> The request
Copy out the data from the line with "The image size" up to and including the line with "click(x=468, y=369)", changing "blurred" to "faded" and leaving everything else as it is.

--- start of Given records ---

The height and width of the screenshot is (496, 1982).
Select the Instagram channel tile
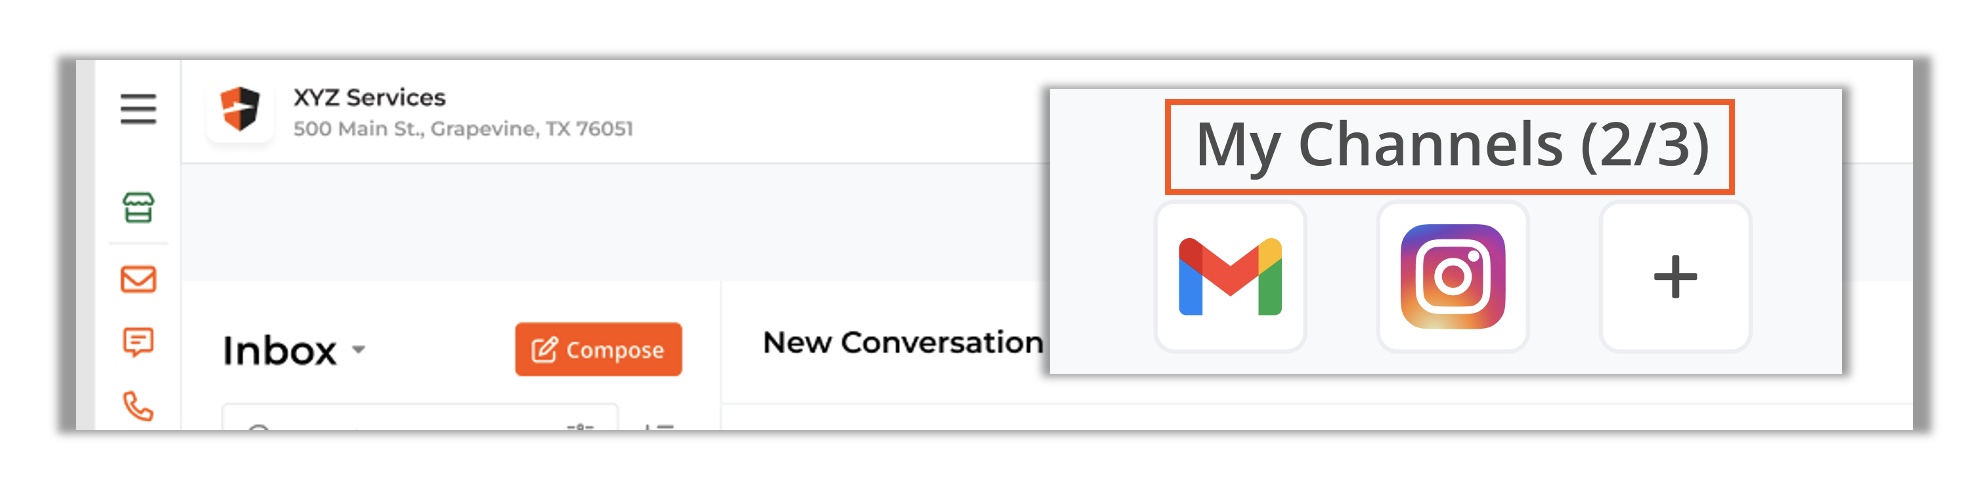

--- end of Given records ---
--- start of Given records ---

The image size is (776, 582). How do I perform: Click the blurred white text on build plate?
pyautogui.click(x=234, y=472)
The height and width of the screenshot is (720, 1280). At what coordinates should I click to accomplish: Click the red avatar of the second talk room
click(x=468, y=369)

--- end of Given records ---

> Output
The image size is (776, 582). How do I perform: Click the faded white text on build plate?
pyautogui.click(x=234, y=472)
The height and width of the screenshot is (720, 1280). At what coordinates should I click to accomplish: Click the red avatar of the second talk room
click(x=468, y=369)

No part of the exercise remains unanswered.